Provided material:
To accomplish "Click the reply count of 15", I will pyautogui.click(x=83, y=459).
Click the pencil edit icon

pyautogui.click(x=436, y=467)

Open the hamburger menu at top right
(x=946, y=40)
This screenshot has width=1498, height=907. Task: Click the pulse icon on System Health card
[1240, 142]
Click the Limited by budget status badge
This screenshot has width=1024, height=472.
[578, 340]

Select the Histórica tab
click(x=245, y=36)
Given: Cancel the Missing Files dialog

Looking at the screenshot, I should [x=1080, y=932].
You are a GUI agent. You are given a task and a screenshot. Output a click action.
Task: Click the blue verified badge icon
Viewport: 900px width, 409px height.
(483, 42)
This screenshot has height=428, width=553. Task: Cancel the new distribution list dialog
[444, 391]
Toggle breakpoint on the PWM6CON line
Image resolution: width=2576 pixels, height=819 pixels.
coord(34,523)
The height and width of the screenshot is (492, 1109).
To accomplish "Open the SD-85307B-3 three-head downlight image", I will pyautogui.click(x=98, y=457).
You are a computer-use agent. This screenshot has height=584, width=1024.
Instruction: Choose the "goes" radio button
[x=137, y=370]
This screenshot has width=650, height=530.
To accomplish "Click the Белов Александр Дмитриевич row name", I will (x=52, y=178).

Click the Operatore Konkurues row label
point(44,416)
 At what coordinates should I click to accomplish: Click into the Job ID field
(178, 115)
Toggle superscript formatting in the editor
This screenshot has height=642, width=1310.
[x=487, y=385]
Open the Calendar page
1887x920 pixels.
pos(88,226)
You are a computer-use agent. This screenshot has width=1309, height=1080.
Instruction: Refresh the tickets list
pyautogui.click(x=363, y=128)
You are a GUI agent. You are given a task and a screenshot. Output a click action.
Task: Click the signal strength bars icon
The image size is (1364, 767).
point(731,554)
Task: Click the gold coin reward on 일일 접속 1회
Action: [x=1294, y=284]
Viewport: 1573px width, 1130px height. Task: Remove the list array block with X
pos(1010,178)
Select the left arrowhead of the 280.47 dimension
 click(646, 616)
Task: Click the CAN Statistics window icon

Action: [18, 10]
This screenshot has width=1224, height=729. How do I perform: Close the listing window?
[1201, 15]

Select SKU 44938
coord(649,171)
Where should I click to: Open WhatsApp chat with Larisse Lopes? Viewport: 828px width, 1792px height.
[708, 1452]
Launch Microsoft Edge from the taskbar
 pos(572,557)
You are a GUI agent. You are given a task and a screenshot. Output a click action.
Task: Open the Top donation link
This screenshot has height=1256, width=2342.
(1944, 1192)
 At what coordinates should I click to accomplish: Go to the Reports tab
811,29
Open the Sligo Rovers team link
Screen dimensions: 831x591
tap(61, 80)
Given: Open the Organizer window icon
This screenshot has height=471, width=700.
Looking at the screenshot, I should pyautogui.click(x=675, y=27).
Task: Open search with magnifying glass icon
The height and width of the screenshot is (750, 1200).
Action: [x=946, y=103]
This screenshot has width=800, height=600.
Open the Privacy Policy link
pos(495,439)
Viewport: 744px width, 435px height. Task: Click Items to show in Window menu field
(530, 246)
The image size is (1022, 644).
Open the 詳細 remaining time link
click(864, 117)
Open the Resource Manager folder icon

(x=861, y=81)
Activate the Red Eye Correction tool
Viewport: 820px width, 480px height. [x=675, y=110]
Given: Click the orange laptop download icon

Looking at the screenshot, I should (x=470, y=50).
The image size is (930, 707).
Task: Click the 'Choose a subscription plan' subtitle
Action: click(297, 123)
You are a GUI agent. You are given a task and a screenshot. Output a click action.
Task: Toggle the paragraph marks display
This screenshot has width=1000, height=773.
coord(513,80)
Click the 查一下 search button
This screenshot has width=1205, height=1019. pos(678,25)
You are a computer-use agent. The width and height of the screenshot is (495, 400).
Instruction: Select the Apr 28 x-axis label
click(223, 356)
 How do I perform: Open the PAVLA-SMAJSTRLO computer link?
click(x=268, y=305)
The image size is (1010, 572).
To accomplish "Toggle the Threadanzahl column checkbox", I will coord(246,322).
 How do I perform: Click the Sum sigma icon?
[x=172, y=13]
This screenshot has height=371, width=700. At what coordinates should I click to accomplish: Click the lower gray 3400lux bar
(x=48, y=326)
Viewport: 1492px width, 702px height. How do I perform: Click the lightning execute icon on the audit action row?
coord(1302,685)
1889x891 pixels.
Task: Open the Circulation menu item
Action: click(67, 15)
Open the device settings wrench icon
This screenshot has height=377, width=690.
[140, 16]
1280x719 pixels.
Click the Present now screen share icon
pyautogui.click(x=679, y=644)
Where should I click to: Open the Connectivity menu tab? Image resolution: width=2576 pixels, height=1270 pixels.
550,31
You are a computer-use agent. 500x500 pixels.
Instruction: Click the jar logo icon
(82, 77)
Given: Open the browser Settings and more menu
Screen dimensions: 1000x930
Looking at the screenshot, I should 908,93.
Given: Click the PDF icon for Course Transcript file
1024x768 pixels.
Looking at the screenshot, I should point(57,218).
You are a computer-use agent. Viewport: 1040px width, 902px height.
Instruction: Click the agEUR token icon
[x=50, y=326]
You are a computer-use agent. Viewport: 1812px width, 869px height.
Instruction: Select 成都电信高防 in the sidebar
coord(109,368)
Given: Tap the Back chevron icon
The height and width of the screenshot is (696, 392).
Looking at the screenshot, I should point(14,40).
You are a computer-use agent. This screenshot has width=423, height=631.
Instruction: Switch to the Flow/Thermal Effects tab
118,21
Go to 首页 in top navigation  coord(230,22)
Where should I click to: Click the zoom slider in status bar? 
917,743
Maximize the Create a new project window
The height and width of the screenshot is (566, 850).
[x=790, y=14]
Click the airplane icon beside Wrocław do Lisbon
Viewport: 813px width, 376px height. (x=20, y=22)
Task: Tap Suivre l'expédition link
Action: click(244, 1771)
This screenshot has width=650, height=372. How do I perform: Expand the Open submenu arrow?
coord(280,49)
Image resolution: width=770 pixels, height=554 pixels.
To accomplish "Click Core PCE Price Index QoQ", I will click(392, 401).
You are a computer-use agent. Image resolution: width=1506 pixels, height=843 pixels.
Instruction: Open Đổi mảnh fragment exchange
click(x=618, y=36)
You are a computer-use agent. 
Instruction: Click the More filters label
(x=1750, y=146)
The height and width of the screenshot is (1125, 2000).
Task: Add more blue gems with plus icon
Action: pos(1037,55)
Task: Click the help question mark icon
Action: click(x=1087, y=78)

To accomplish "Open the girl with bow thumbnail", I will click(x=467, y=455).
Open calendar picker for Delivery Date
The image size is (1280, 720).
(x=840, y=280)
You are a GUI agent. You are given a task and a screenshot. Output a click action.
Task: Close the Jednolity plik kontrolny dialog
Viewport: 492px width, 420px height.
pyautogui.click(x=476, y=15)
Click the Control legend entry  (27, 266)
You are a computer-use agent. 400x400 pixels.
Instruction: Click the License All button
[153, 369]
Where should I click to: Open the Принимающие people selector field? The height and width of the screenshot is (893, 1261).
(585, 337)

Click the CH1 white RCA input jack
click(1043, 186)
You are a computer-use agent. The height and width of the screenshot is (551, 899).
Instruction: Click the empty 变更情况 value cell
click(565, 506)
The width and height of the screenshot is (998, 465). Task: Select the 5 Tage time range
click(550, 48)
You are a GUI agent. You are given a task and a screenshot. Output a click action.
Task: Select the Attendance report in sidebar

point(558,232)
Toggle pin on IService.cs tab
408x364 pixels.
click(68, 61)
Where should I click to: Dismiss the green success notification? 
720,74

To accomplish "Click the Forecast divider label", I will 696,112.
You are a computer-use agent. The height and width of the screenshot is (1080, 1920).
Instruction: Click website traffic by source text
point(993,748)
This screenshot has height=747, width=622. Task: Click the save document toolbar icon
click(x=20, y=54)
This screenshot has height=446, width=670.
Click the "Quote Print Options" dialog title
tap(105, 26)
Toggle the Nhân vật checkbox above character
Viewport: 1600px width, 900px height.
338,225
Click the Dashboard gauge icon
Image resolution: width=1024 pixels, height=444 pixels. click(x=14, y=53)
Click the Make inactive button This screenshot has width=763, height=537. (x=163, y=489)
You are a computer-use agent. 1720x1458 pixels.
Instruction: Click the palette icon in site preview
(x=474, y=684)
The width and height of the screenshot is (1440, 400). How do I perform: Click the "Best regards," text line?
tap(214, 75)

Problem:
Repeat exactly the lines above from the one with "Screen dimensions: 1000x930" up to and including the one with "Go to 首页 in". No other line belongs in the reply.

Exercise response:
Screen dimensions: 1000x930
Looking at the screenshot, I should 908,93.
Given: Click the PDF icon for Course Transcript file
1024x768 pixels.
Looking at the screenshot, I should point(57,218).
You are a computer-use agent. Viewport: 1040px width, 902px height.
Instruction: Click the agEUR token icon
[x=50, y=326]
You are a computer-use agent. Viewport: 1812px width, 869px height.
Instruction: Select 成都电信高防 in the sidebar
coord(109,368)
Given: Tap the Back chevron icon
The height and width of the screenshot is (696, 392).
Looking at the screenshot, I should point(14,40).
You are a computer-use agent. This screenshot has width=423, height=631.
Instruction: Switch to the Flow/Thermal Effects tab
118,21
Go to 首页 in top navigation  coord(230,22)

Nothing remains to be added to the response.